Shortcuts

Inference with existing models

MMDetection provides hundreds of pre-trained detection models in Model Zoo. This note will show how to inference, which means using trained models to detect objects on images.

In MMDetection, a model is defined by a configuration file and existing model parameters are saved in a checkpoint file.

To start with, we recommend RTMDet with this configuration file and this checkpoint file. It is recommended to download the checkpoint file to checkpoints directory.

High-level APIs for inference - Inferencer

In OpenMMLab, all the inference operations are unified into a new interface - Inferencer. Inferencer is designed to expose a neat and simple API to users, and shares very similar interface across different OpenMMLab libraries. A notebook demo can be found in demo/inference_demo.ipynb.

Basic Usage

You can get inference results for an image with only 3 lines of code.

from mmdet.apis import DetInferencer

# Initialize the DetInferencer
inferencer = DetInferencer('rtmdet_tiny_8xb32-300e_coco')

# Perform inference
inferencer('demo/demo.jpg', show=True)

The resulting output will be displayed in a new window:.

Note

If you are running MMDetection on a server without GUI or via SSH tunnel with X11 forwarding disabled, the show option will not work. However, you can still save visualizations to files by setting out_dir arguments. Read Dumping Results for details.

Initialization

Each Inferencer must be initialized with a model. You can also choose the inference device during initialization.

Model Initialization

  • To infer with MMDetection’s pre-trained model, passing its name to the argument model can work. The weights will be automatically downloaded and loaded from OpenMMLab’s model zoo.

    inferencer = DetInferencer(model='rtmdet_tiny_8xb32-300e_coco')
    

    There is a very easy to list all model names in MMDetection.

    # models is a list of model names, and them will print automatically
    models = DetInferencer.list_models('mmdet')
    

    You can load another weight by passing its path/url to weights.

    inferencer = DetInferencer(model='rtmdet_tiny_8xb32-300e_coco', weights='path/to/rtmdet.pth')
    
  • To load custom config and weight, you can pass the path to the config file to model and the path to the weight to weights.
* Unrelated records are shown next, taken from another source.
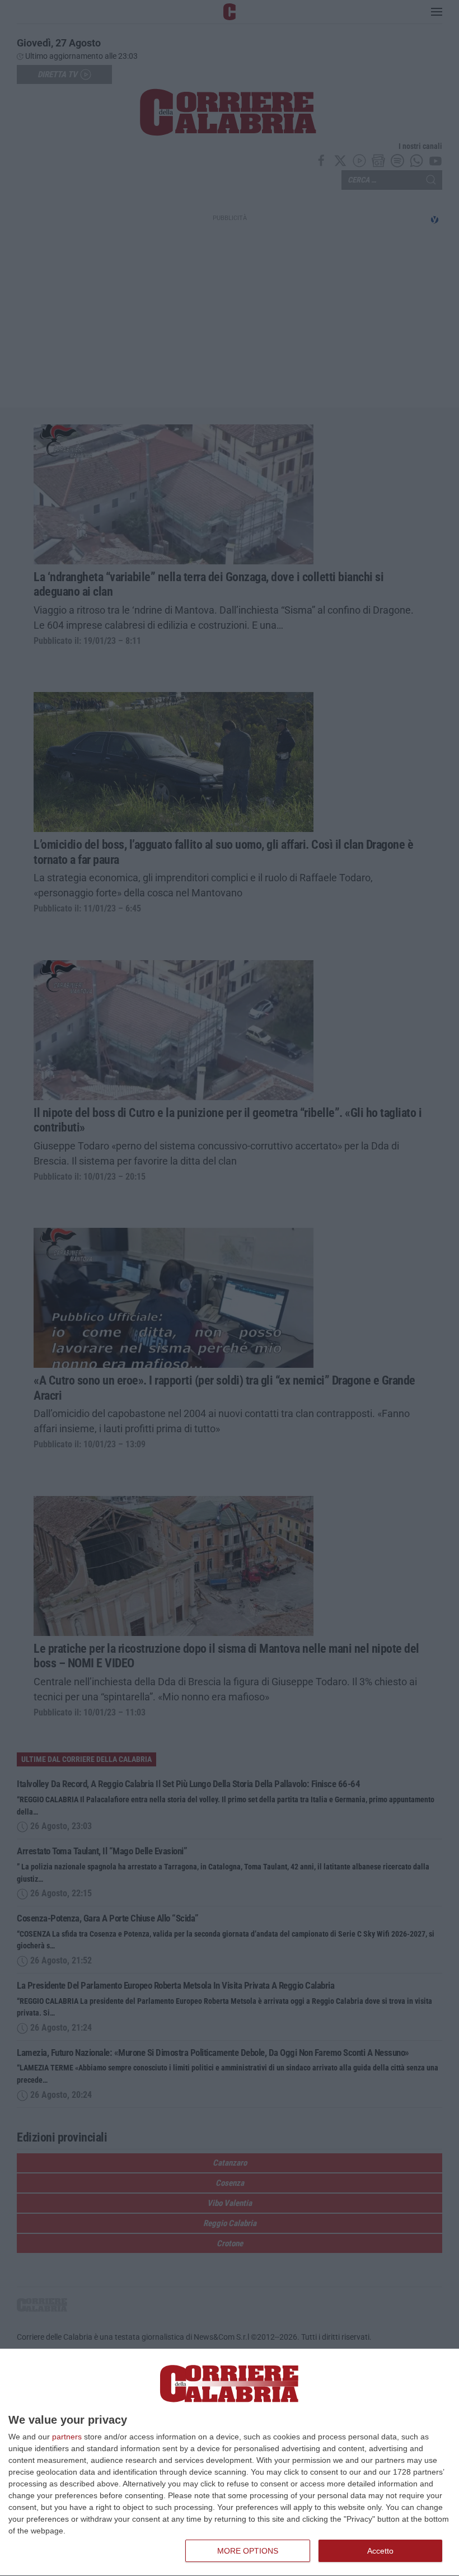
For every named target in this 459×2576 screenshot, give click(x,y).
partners (67, 2437)
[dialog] (229, 2462)
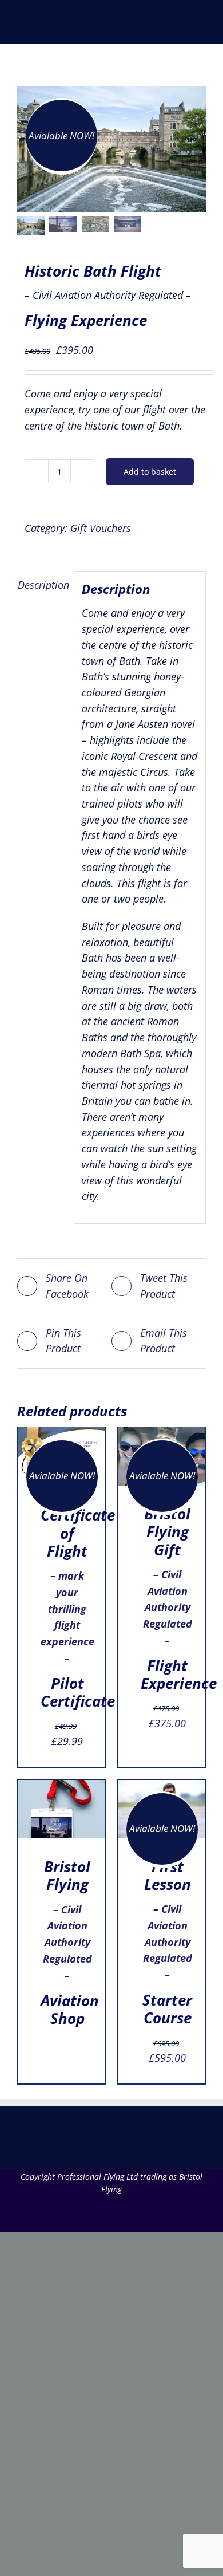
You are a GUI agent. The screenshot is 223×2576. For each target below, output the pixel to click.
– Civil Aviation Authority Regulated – (67, 1942)
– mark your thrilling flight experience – (67, 1608)
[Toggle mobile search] (180, 26)
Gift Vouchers (100, 528)
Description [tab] (42, 585)
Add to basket (150, 471)
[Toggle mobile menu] (201, 26)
    inferencer = DetInferencer(model='path/to/rtmdet_config.py', weights='path/to/rtmdet.pth')
    
  • By default, MMEngine dumps config to the weight. If you have a weight trained on MMEngine, you can also pass the path to the weight file to weights without specifying model:

    # It will raise an error if the config file cannot be found in the weight. Currently, within the MMDetection model repository, only the weights of ddq-detr-4scale_r50 can be loaded in this manner.
    inferencer = DetInferencer(weights='https://download.openmmlab.com/mmdetection/v3.0/ddq/ddq-detr-4scale_r50_8xb2-12e_coco/ddq-detr-4scale_r50_8xb2-12e_coco_20230809_170711-42528127.pth')
    
  • Passing config file to model without specifying weight will result in a randomly initialized model.

Device

Each Inferencer instance is bound to a device. By default, the best device is automatically decided by MMEngine. You can also alter the device by specifying the device argument. For example, you can use the following code to create an Inferencer on GPU 1.

inferencer = DetInferencer(model='rtmdet_tiny_8xb32-300e_coco', device='cuda:1')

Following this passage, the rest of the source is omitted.